Calculating the burn rate of a startup is straightforward. It represents the monthly reduction in your cash reserves, primarily indicating a company’s cash outflow.

There are two forms of burn rate often mentioned: gross and net. Gross burn rate is your total monthly expenditure, while net burn rate adjusts for revenue, showing actual cash loss per month. However, to streamline, we often just consider the net burn rate, defined as the difference in cash balances between two consecutive months.

## Burn Rate Calculation including Investor Funding

You can usually find the necessary figures in a cash flow statement. For a month, the burn rate is the difference between the previous month's and the current month's cash balances.

Burn Rate = Previous month’s cash balance - Current month’s cash balance

A negative or zero burn rate implies your income is equal to or surpasses your expenses. Negative burn rate often occurs with new funding, while a zero rate indicates balanced earnings and spending.

## Excluding Investor Funding

To focus on operational performance, exclude investor funding from the calculation:

Burn Rate = (Previous month’s cash balance - VC funding) - (Current month’s cash balance - VC funding)

## Average Burn Rate

For an average, sum the monthly burn rates over the desired period and divide by the number of months.

## Burn Rate and Startup Runway

Runway is the number of months you have left before your business runs out of cash.
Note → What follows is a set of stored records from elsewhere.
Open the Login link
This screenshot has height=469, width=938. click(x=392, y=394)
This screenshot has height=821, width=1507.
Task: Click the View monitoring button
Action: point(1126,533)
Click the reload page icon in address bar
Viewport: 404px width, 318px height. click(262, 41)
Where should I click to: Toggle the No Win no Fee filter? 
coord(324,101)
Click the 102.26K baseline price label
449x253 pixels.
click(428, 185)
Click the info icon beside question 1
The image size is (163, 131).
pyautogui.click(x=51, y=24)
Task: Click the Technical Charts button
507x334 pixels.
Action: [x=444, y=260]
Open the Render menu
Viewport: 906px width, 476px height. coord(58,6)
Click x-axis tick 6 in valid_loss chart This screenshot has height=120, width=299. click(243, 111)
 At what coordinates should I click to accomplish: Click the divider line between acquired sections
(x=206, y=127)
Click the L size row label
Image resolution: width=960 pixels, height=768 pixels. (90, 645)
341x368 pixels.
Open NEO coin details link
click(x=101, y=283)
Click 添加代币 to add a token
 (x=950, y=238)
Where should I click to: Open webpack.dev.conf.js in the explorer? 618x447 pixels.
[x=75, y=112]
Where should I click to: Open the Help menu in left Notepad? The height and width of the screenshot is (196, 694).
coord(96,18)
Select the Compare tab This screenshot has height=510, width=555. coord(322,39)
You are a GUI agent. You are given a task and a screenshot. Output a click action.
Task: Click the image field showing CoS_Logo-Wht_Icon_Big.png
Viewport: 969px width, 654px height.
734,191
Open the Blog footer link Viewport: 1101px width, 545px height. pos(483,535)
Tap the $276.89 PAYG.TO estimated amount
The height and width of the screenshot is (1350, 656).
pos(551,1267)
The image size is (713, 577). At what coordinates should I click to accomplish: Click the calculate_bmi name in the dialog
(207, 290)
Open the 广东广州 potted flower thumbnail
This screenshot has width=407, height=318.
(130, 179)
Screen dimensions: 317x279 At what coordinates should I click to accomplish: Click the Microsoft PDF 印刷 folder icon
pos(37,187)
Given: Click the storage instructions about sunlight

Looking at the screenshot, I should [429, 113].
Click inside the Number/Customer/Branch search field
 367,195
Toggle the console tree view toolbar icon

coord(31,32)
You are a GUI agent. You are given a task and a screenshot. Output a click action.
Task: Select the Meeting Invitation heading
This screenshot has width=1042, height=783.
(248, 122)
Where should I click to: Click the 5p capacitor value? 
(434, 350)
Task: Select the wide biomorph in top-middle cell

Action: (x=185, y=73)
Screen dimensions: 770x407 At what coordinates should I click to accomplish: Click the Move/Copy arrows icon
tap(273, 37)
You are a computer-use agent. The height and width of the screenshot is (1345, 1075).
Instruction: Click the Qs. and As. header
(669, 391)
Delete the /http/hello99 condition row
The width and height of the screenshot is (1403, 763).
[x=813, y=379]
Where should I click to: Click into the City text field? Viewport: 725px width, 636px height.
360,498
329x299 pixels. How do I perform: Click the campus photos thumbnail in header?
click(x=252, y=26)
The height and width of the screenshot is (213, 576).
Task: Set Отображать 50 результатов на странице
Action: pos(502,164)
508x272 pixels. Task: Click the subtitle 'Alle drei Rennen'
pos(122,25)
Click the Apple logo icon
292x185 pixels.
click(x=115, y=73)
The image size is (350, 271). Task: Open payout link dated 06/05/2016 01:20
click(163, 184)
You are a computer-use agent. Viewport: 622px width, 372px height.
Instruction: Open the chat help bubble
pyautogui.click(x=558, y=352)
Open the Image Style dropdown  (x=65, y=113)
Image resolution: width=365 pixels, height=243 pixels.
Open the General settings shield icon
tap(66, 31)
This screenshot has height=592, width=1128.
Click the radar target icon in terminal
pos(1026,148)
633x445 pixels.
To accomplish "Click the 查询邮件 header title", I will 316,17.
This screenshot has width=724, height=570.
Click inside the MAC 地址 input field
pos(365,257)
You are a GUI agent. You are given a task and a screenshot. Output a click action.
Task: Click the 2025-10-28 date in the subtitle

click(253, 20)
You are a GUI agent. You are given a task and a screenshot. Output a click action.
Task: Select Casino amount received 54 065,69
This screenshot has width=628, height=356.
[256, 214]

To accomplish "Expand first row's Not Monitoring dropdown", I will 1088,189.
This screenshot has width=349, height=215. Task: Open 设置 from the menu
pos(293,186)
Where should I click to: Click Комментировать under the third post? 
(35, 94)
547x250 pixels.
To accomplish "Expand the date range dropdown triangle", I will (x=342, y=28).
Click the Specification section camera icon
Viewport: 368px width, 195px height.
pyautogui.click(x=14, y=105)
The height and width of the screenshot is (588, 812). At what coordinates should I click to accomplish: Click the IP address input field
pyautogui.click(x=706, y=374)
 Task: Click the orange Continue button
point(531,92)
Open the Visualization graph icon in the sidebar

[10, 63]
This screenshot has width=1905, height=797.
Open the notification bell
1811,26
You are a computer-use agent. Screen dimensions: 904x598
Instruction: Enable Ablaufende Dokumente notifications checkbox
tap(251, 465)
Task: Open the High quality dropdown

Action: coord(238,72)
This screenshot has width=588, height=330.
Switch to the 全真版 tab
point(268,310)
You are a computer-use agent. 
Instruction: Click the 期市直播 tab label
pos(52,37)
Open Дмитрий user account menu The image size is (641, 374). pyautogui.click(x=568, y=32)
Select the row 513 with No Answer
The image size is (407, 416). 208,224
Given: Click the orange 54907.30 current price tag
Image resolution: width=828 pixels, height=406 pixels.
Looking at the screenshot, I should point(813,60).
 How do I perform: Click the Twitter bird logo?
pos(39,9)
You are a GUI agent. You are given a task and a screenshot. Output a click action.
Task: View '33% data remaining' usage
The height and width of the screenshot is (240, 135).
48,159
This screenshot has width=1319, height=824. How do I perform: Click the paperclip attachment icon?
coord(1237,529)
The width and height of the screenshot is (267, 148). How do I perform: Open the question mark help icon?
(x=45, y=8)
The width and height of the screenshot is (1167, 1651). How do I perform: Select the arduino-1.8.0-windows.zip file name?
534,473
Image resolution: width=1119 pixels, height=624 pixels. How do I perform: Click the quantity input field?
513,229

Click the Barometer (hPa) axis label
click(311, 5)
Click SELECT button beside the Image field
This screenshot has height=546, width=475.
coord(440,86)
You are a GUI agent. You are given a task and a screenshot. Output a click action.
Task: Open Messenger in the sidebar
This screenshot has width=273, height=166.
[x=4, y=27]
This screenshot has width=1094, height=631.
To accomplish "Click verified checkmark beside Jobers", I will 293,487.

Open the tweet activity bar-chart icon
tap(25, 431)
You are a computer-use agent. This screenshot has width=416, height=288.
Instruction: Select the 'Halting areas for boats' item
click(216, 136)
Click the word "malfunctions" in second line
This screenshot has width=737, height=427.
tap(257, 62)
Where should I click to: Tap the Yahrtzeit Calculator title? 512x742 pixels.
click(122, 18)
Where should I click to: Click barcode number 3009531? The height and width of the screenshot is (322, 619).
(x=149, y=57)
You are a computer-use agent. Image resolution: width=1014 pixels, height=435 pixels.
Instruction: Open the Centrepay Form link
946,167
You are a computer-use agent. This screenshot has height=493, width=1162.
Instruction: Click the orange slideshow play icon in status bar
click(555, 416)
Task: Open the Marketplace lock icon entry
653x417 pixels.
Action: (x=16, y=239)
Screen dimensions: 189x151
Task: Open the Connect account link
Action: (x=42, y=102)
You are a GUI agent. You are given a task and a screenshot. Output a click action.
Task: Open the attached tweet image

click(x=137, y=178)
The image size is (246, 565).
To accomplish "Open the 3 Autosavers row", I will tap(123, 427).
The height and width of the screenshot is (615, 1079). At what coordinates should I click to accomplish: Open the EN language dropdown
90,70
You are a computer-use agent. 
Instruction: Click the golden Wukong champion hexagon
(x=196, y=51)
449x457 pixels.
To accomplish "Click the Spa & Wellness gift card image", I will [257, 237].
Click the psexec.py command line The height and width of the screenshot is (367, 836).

Let's consider a scenario where your startup has $300,000 in the bank now and had $500,000 a month ago:

Burn Rate = Previous Month's Cash - Current Month's Cash Burn Rate = $500,000 - $300,000 = $200,000

Runway = Total Cash Available / Average Burn Rate Runway = $300,000 / $200,000 = 1.5 months

In this scenario, the startup can continue its operations for 1.5 months before it needs to secure additional funding, assuming the burn rate remains constant.